BRANO ESTRATTO |

★ ★ ★ ★ ★ ★ ★

LA NAVE AMERIGO VESPUCCI - IL VELIERO PIU' BELLO DEL MONDO



La decisione di costruire l'Amerigo Vespucci venne assunta nel 1925, allo scopo di sostituire l'omonima nave scuola della Classe Flavio Gioia, un incrociatore a motore e a vela, ormai prossimo alla radiazione, che fu posto in disarmo nel 1928 e ormeggiato nel porto di Venezia per essere adibito ad asilo infantile, riservato agli orfani dei marinai.

 Il Vespucci fu progettato insieme al gemello Cristoforo Colombo nel 1930 dall'ingegnere Francesco Rotundi, tenente colonnello del Genio Navale e Direttore dei cantieri navali di Castellammare di Stabia (Napoli), riprendendo i progetti del veliero Monarca, l'ammiraglia della Real Marina del Regno delle Due Sicilie, poi ribattezzato Re Galantuomo quando fu requisito dalla Marina piemontese dopo l'invasione delle Due Sicilie. I progetti ricopiati erano dell'ingegnere navale duosiciliano Sabatelli ed erano custoditi a Castellammare di Stabia insieme alle tecnologie necessarie alla costruzione di questa tipologia di imbarcazione.
 La nave-scuola fu varata il 22 febbraio 1931 e il 15 ottobre 1931, nel porto di Genova, ricevette la bandiera di combattimento nelle mani del suo primo comandante, Augusto Radicati di Marmorito. Il suo compito fu quello di affiancare il Cristoforo Colombo nell'attività di addestramento, fino al termine della seconda guerra mondiale, quando per l'effetto degli accordi internazionali, il Cristoforo Colombo dovette essere ceduto all'URSS, quale risarcimento dei danni di guerra.

 Dal 1946 al 1952 è stata l'unica nave scuola a vela della marina militare italiana fino all'entrata in servizio dell'Ebe, un brigantino goletta costruito nel 1921 ed acquistato dalla Marina Militare nel 1952.
 A partire dal 1955 e stata affiancata da un altro veliero acquistato dalla Francia e ribattezzato Palinuro.
 Attualmente l'Amerigo Vespucci è la più anziana nave della Marina Militare ancora in servizio.

★ ★ ★ ★ ★ ★ ★

BLOCCO DATI |
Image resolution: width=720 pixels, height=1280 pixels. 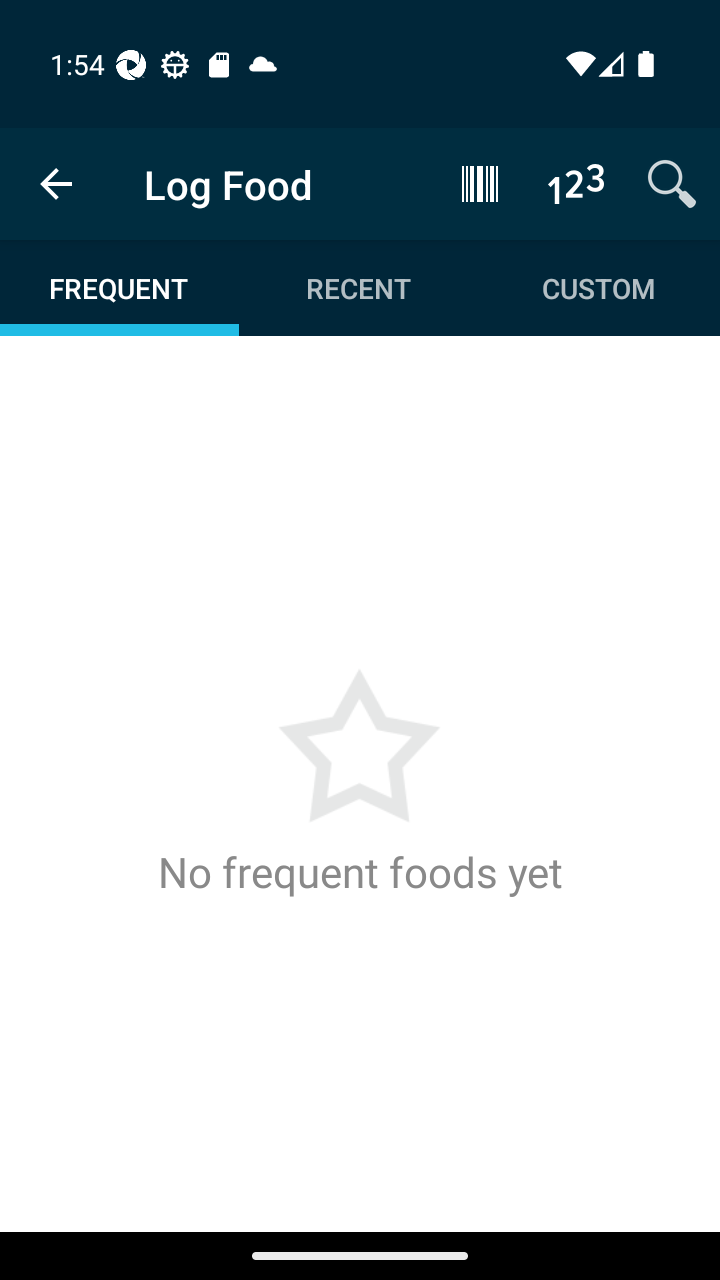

★ ★ ★ ★ ★ ★ ★

COMPITO DA SVOLGERE |
Rispondi a queste domande sul brano sull'Amerigo Vespucci:
(a) In quale data fu varata la nave-scuola?
(b) Chi fu il suo primo comandante?
(c) Da quale paese fu acquistato il veliero ribattezzato Palinuro?
Il materiale è separato dal brano e va considerato a parte.

RISPOSTA |
(a) Il 22 febbraio 1931.
(b) Augusto Radicati di Marmorito.
(c) Dalla Francia.